REPUBLIQUE FRANCAISE


AU NOM DU PEUPLE FRANCAIS

COUR D’APPEL DE PARIS

Pôle 5 – Chambre 9

ARRET DU 17 FEVRIER 2022

(n° , 11 pages)


Numéro d’inscription au répertoire général : N° RG 21/00370 – N° Portalis 35L7-V-B7F-CC4DS


Décision déférée à la Cour : Jugement du 20 Novembre 2020 – Tribunal de Commerce de Paris – RG n° 2019031406

APPELANT

Monsieur B X

né le […] à […]

[…]

[…]

Représenté par Me Johann BOUSKILA de l’AARPI COVER AVOCATS, avocat au barreau de PARIS, toque : P0534, avocat postulant et plaidant

INTIMES

Monsieur I D E

né le […] à […]

[…]

[…]

SA F G


N° SIRET : 453 165 797

[…]

[…]

Représentés par Me Vincent RIBAUT de la SCP GRV ASSOCIES, avocat au barreau de PARIS, toque : L0010, avocat postulant

Représentés par Me Serge AYACHE, avocat au barreau d’AIX EN PROVENCE, avocat plaidant

COMPOSITION DE LA COUR :
L’affaire a été débattue le 08 décembre 2021, en audience publique, devant la Cour composée de :

Madame Sophie MOLLAT, Présidente

Madame Isabelle ROHART, Conseillère

Madame Déborah CORICON, Conseillère

qui en ont délibéré

GREFFIER : Madame FOULON, lors des débats

ARRET :


- contradictoire


- rendu par mise à disposition de l’arrêt au greffe de la Cour, les parties en ayant été préalablement avisées dans les conditions prévues au deuxième alinéa de l’article 450 du code de procédure civile.

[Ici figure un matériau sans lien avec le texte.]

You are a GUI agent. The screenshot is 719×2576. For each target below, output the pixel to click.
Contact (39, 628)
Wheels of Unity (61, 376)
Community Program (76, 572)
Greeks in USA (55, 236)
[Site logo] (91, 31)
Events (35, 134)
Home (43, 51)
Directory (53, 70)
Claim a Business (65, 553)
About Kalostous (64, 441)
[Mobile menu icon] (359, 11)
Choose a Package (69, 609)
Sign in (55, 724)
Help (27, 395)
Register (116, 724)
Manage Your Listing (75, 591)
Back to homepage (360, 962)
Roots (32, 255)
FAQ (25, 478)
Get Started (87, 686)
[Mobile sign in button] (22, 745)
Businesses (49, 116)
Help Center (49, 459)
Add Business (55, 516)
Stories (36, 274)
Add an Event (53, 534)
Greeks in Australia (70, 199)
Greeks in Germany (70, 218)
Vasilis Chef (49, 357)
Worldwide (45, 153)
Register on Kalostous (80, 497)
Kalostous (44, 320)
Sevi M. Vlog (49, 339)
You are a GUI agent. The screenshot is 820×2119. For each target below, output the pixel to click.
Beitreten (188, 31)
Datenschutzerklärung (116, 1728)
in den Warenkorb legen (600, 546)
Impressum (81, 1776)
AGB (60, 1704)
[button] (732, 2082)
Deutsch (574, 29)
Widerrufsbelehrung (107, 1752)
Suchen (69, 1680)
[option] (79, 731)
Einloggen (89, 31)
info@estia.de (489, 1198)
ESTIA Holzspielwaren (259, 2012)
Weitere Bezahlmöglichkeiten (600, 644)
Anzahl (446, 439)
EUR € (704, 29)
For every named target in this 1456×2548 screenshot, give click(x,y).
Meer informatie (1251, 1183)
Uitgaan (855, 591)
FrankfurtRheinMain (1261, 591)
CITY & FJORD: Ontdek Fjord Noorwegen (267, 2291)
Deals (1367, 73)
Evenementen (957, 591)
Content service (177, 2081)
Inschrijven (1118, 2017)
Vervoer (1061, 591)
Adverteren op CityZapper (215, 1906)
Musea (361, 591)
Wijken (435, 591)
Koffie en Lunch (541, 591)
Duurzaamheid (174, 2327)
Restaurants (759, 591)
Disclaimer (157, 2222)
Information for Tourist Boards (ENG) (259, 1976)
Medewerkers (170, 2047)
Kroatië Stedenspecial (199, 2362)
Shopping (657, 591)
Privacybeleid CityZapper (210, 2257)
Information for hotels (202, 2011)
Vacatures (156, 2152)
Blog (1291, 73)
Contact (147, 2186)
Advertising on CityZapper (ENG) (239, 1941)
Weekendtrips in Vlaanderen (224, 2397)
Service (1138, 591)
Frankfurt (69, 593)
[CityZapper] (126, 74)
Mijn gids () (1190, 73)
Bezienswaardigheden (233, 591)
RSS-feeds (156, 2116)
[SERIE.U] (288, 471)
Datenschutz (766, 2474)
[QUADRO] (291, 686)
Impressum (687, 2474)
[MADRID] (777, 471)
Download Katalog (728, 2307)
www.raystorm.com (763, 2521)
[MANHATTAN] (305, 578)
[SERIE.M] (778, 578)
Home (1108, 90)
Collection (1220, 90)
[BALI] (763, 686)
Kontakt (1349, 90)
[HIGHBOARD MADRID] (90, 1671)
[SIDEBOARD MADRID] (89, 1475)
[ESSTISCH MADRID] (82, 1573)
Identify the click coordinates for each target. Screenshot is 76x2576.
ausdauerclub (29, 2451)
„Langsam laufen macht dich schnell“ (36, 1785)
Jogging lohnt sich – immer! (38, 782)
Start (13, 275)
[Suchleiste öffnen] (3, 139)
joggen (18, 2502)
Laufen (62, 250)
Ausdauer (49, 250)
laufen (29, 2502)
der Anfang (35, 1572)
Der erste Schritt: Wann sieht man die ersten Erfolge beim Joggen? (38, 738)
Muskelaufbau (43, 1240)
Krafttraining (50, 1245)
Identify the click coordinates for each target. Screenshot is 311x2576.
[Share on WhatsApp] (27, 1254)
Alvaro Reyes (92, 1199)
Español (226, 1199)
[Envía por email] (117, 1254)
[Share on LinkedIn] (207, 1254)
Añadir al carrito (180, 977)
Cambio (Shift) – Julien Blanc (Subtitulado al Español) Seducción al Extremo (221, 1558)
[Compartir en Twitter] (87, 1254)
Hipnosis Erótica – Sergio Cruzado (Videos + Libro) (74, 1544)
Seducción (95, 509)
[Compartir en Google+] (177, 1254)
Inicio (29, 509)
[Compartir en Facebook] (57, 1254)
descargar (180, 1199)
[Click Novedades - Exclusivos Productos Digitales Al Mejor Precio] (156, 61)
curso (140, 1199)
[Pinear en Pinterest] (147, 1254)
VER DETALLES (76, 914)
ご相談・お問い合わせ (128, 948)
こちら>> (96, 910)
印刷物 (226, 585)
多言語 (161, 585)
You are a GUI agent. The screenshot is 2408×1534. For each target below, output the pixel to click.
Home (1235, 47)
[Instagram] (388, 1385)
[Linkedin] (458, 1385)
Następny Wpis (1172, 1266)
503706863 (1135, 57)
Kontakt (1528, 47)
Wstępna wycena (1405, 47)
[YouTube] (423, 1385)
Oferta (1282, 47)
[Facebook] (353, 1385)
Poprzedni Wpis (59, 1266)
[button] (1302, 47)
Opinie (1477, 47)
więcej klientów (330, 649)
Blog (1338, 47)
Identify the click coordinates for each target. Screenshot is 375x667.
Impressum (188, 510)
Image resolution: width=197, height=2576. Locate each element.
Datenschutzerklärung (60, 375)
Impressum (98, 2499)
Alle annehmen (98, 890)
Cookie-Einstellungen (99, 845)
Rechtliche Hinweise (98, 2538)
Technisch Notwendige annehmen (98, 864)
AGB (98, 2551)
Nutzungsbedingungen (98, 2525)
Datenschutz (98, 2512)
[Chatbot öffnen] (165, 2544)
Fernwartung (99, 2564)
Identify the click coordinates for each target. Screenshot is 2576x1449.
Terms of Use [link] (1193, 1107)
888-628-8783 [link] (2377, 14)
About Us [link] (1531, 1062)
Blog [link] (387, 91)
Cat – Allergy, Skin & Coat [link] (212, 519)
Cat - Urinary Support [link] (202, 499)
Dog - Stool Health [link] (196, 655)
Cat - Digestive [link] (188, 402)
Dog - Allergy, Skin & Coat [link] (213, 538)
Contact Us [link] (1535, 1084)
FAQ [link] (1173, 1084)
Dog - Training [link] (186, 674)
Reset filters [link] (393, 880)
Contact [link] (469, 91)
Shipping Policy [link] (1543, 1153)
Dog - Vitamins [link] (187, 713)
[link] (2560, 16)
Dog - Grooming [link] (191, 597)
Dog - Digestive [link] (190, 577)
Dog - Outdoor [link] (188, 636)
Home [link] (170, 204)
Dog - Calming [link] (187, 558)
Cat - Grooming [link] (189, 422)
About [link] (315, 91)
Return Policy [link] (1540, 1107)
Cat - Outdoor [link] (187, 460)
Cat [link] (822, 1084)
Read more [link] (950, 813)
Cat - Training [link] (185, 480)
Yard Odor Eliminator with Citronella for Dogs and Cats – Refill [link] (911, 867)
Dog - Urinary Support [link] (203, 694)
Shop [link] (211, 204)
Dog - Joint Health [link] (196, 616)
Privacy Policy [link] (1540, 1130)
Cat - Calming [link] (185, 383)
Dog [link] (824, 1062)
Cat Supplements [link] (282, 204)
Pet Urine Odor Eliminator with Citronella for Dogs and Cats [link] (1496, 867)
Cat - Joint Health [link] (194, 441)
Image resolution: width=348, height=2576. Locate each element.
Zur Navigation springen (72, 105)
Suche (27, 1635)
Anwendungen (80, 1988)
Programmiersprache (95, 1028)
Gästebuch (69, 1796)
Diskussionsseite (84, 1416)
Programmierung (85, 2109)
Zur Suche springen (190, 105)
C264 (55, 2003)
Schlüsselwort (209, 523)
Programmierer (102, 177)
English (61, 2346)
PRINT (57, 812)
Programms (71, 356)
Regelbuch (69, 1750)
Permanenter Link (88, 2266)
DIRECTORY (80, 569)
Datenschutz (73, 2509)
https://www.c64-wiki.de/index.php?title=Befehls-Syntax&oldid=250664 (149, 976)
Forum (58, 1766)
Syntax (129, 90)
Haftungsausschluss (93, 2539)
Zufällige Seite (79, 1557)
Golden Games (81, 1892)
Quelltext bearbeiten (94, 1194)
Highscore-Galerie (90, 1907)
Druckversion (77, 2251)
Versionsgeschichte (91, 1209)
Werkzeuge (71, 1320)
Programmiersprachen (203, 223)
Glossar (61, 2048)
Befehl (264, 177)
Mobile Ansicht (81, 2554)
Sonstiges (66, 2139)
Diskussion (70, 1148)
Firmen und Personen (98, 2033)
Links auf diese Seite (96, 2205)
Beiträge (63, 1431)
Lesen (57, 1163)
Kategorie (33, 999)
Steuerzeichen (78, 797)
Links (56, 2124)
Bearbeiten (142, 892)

- signé par Madame Sophie MOLLAT, Présidente et par Madame FOULON, Greffière .

**********

Exposé des faits et de la procédure

Monsieur X est un des fondateurs de la société KOMILFO spécialisée dans le conseil en stratégie, en communication et en marketing digital.


Le 17.03.2014 la société F G (A) prend le contrôle de KOMILFO alors valorisée à 540.000 euros suite à la signature d’un contrat signé le même jour entre Monsieur X et Monsieur Y, tous deux actionnaires à hauteur de 44,4% de la société KOMILFO, avec la société A.


Ce contrat faisait suite à la signature par les parties d’un 'share purchase agreement’ le 21.01.2014.


Le contrat signé le 17.03.2014 expose que:

Par décision en date du 13.02.2014 l’assemblée générale extraordinaire des actionnaires de la société F G a approuvé l’acquisition de la totalité des 50.000 parts sociales de la société KOMILFO détenues par trois associés.

Si l’un d’entre eux, la société HADS SARL, a souhaité un rachat en espèce, pour unmontant de 60.004,80 euros, de ses 5556 parts sociales, et abandonner ses fonctions au sein de la société KOMILFO, les deux autres actionnaires, Messieurs C Y et B X ont souhaité un rachat de leurs 22.222 parts respectives en titres de la société F VISIO Net participer au développement de cette dernière.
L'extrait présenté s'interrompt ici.